--- Begin ---

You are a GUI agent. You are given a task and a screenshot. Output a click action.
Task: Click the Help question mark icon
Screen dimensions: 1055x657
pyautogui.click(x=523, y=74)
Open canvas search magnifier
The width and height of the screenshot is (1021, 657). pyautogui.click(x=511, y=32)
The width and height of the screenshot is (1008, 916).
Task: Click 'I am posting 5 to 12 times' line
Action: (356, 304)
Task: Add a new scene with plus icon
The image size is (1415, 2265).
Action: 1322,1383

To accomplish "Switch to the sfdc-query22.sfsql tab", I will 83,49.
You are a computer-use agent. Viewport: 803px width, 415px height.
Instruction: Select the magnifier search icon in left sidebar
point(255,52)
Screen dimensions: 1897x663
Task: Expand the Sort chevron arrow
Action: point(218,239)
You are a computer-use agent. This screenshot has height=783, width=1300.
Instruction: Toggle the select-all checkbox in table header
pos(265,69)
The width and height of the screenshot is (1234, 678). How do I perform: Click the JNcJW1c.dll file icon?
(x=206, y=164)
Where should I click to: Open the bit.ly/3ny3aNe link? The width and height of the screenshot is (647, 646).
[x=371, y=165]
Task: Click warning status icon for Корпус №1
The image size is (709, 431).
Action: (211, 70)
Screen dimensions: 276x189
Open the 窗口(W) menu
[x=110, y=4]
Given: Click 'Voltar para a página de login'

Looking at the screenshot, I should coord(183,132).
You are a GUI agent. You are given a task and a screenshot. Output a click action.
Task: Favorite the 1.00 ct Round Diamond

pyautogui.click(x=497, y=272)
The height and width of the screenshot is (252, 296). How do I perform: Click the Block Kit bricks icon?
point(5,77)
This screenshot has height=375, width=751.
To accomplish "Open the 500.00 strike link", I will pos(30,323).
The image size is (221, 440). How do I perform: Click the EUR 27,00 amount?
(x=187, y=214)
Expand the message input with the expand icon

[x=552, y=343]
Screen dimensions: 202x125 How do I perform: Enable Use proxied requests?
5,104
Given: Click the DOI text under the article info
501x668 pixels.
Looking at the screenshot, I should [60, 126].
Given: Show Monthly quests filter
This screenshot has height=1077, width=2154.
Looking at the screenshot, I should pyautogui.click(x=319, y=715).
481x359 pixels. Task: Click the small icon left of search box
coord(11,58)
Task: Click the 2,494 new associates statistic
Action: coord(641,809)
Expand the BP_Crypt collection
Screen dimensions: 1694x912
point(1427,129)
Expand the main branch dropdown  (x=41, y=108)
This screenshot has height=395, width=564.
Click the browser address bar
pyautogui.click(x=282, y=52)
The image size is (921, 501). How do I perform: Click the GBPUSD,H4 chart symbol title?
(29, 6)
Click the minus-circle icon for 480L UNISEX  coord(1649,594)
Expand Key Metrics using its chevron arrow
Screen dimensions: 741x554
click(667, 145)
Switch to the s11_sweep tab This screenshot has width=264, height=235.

--- End ---

Task directions =>
Set down the rows above verbatim, beginning at the line that contains "Screen dimensions: 276x189" and stopping after the line that contains "pyautogui.click(x=497, y=272)".

Problem solution =>
Screen dimensions: 276x189
Open the 窗口(W) menu
[x=110, y=4]
Given: Click 'Voltar para a página de login'

Looking at the screenshot, I should coord(183,132).
You are a GUI agent. You are given a task and a screenshot. Output a click action.
Task: Favorite the 1.00 ct Round Diamond

pyautogui.click(x=497, y=272)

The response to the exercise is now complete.